Part the Tenth, or Scareway to Heaven

Intro, or the Stuff Before the Book is Opened

Scareway to Heaven:  Murder at the Fillmore East, the sixth book in the Rock & Roll Murders, was published in 2014, according to the copyright page.  Amazon.com lists the publication date as October 27, 2014, and this book again doesn’t have the ISBN number listed except for in the bar bode.  This was almost two years after the publication of the previous book in the series, Go Ask Malice: Murder at Woodstock.  Between that book and this one, she published the books Rock Chick:  A Girl and Her Music:  The Jazz & Pop Writings, 1968-1971, on July 11, 2013, and Tales of Spiral Castle:  Stories of the Keltiad, on June 19, 2014.  Son of the Northern Star, her historical novel about Guthrum the Dane, was listed in the Also By page of the last book as coming out in 2013.  The Also By page in this book just lists the book title without indication that it’s forthcoming or when it might be published, which implies the book is already published.  That particular book never was published.

On the Also By page, the author lists herself as Patricia Kennealy Morrison, and the Keltiad books are listed first, under the heading “The Books of the Keltiad.”  There are now eight books in this series, as Tales of Spiral Castle was the last Keltiad book.  The Beltain Queen and The Cloak of Gold exist, if at all, in only fragmentary, unpublished form.

Strange Days: My Life With and Without Jim Morrison is listed after the Keltiad, then ROCK CHICK: A Girl and Her Music: The Jazz & Pop Writings 1968-1971 (the all-caps is an interesting choice), and then Son of the Northern Star.

And after that comes The Rock & Roll Murders: The Rennie Stride Mysteries.  All books in the series are listed, including the last published book in the series, Daydream Bereaver, which is listed as forthcoming, with no specific publication date.

The title of this book is a twist on the title of the Led Zeppelin song “Stairway to Heaven,” which strikes me as odd since there seems to have been some one-sided bad blood between Patricia Kennealy-Morrison and Robert Plant, according to a story in her interview in the book Rock Wives. Plus, the song wouldn’t be released for another two years.

§ Information shown:

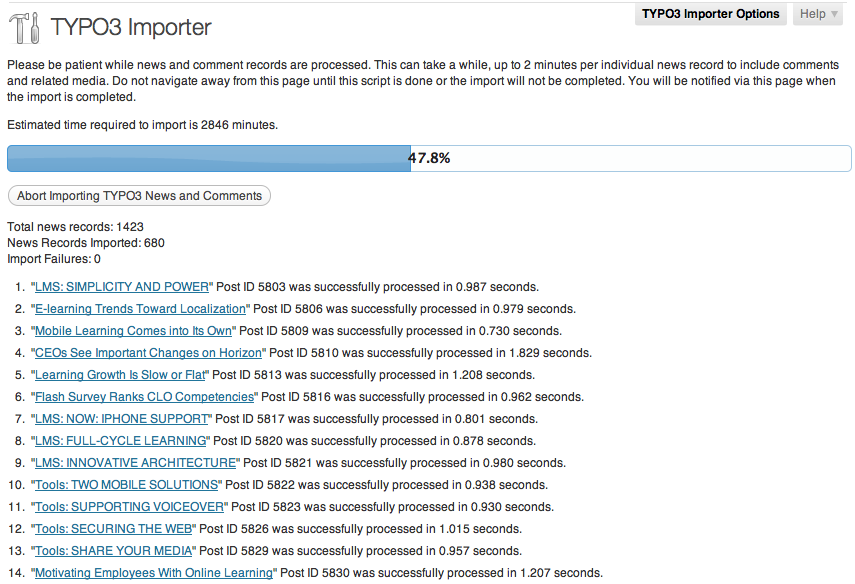Open "LMS: FULL-CYCLE LEARNING" link
Screen dimensions: 855x584
click(120, 441)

§ To-do list:
A. According to the commentary on Scareway to Heaven, what publication date does Amazon.com list for the book?
B. Reproduce the passage of the commentary on Scareway to Heaven starting with "The title of this" and going on through "another two years.".

§ The results:
A. October 27, 2014

B.
The title of this book is a twist on the title of the Led Zeppelin song “Stairway to Heaven,” which strikes me as odd since there seems to have been some one-sided bad blood between Patricia Kennealy-Morrison and Robert Plant, according to a story in her interview in the book Rock Wives. Plus, the song wouldn’t be released for another two years.